* [Exercise goal]: What follows is data; output all of it exactly as given.

* [The data]:
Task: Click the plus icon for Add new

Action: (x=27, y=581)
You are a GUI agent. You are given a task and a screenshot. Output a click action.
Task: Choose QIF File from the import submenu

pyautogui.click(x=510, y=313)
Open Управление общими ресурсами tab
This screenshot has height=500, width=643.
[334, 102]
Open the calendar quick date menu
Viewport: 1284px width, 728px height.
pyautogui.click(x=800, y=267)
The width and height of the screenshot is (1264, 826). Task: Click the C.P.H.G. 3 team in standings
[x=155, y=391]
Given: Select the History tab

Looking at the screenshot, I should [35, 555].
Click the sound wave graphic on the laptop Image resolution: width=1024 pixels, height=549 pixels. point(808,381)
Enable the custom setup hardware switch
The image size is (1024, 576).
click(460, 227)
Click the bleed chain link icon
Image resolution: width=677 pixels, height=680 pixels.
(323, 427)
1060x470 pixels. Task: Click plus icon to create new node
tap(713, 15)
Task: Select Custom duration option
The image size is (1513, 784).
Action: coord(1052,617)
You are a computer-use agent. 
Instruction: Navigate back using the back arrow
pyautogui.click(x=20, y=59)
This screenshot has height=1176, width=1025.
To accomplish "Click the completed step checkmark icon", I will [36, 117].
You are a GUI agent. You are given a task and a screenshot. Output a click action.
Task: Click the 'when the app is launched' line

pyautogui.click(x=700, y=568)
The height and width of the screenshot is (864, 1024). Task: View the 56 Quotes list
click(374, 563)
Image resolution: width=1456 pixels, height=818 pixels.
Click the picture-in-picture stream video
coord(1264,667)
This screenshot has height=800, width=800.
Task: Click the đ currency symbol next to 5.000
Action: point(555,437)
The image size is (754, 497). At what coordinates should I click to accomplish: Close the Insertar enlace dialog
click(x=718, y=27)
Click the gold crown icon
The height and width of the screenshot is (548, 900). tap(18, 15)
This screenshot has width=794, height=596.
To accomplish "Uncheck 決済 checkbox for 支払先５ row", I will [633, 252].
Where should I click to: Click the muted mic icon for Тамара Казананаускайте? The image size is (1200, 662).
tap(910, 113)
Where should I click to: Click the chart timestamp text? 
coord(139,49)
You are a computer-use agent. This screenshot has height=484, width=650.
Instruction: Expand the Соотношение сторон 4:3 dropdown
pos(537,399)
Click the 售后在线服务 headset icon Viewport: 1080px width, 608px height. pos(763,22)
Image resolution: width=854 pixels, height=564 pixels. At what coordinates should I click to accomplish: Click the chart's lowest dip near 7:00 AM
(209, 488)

* [Answer space]:
Task: Click the plus icon for Add new

Action: (x=27, y=581)
You are a GUI agent. You are given a task and a screenshot. Output a click action.
Task: Choose QIF File from the import submenu

pyautogui.click(x=510, y=313)
Open Управление общими ресурсами tab
This screenshot has height=500, width=643.
[334, 102]
Open the calendar quick date menu
Viewport: 1284px width, 728px height.
pyautogui.click(x=800, y=267)
The width and height of the screenshot is (1264, 826). Task: Click the C.P.H.G. 3 team in standings
[x=155, y=391]
Given: Select the History tab

Looking at the screenshot, I should [35, 555].
Click the sound wave graphic on the laptop Image resolution: width=1024 pixels, height=549 pixels. point(808,381)
Enable the custom setup hardware switch
The image size is (1024, 576).
click(460, 227)
Click the bleed chain link icon
Image resolution: width=677 pixels, height=680 pixels.
(323, 427)
1060x470 pixels. Task: Click plus icon to create new node
tap(713, 15)
Task: Select Custom duration option
The image size is (1513, 784).
Action: coord(1052,617)
You are a computer-use agent. 
Instruction: Navigate back using the back arrow
pyautogui.click(x=20, y=59)
This screenshot has height=1176, width=1025.
To accomplish "Click the completed step checkmark icon", I will [36, 117].
You are a GUI agent. You are given a task and a screenshot. Output a click action.
Task: Click the 'when the app is launched' line

pyautogui.click(x=700, y=568)
The height and width of the screenshot is (864, 1024). Task: View the 56 Quotes list
click(374, 563)
Image resolution: width=1456 pixels, height=818 pixels.
Click the picture-in-picture stream video
coord(1264,667)
This screenshot has height=800, width=800.
Task: Click the đ currency symbol next to 5.000
Action: point(555,437)
The image size is (754, 497). At what coordinates should I click to accomplish: Close the Insertar enlace dialog
click(x=718, y=27)
Click the gold crown icon
The height and width of the screenshot is (548, 900). tap(18, 15)
This screenshot has width=794, height=596.
To accomplish "Uncheck 決済 checkbox for 支払先５ row", I will [633, 252].
Where should I click to: Click the muted mic icon for Тамара Казананаускайте? The image size is (1200, 662).
tap(910, 113)
Where should I click to: Click the chart timestamp text? 
coord(139,49)
You are a computer-use agent. This screenshot has height=484, width=650.
Instruction: Expand the Соотношение сторон 4:3 dropdown
pos(537,399)
Click the 售后在线服务 headset icon Viewport: 1080px width, 608px height. pos(763,22)
Image resolution: width=854 pixels, height=564 pixels. At what coordinates should I click to accomplish: Click the chart's lowest dip near 7:00 AM
(209, 488)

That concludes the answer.